The current zero-day attacks against Adobe Flash Player are not quite zero-day after all. According to new information, Adobe's security response team knew about the vulnerability since December 31, 2008 (see image below) but it was misdiagnosed as a "data loss corruption" issue.
When word of the attacks surfaced this week, Adobe quickly locked access to the bug ticket with a note that it was "reclassified as a security bug."
(Click image for full size. Credit @Shirkdog)
Once it got wind of the attacks, which exploit Flash Player within rigged PDF documents, Adobe's security response process kicked into overdrive and the company released separate advisories to offer temporary mitigation.
The company now plans to release patches on July 30th and 31st for Windows, Mac and Linux users.
According to Sourcefire's Lurene Grenier, there are at least two separate vulnerabilities that are being exploited in the wild. Adobe's advisory only mentions "a critical vulnerability" so it's not quite clear if everything will be fixed next week.
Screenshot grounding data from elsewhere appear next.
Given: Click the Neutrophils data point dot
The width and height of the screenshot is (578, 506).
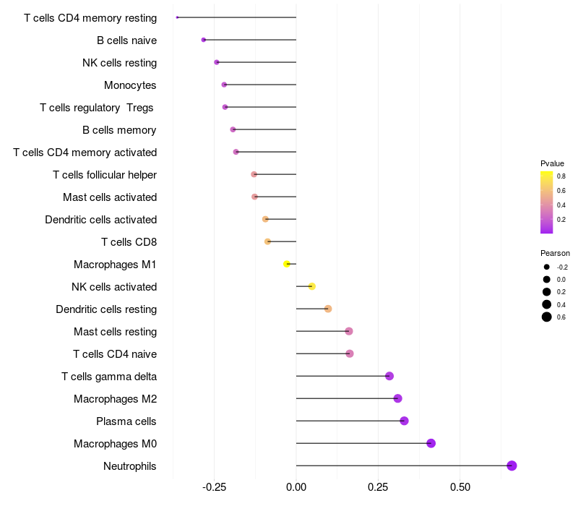Looking at the screenshot, I should coord(512,466).
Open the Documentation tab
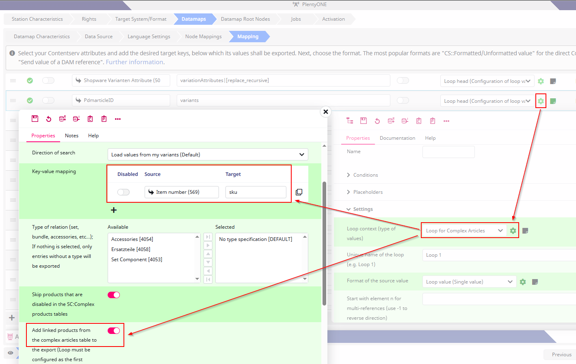This screenshot has height=364, width=576. coord(397,138)
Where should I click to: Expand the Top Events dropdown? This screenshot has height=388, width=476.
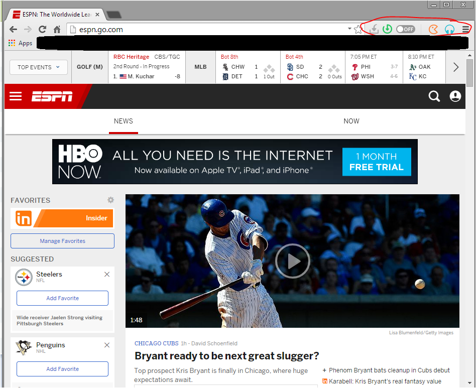click(x=39, y=67)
In the meantime, be sure to follow Adobe's advice and delete, rename, or remove access to the authplay.dll file that ships with Adobe Reader and Acrobat v9.x. This mitigates the current attack vectors.
Firefox users can simply disable the Flash Player plug-in until Adobe releases its patches.
This misdiagnosis of a serious security vulnerability is an embarrassment for Adobe, a company that has been struggling to clean up its image with a major security-themed operations overhaul (podcast).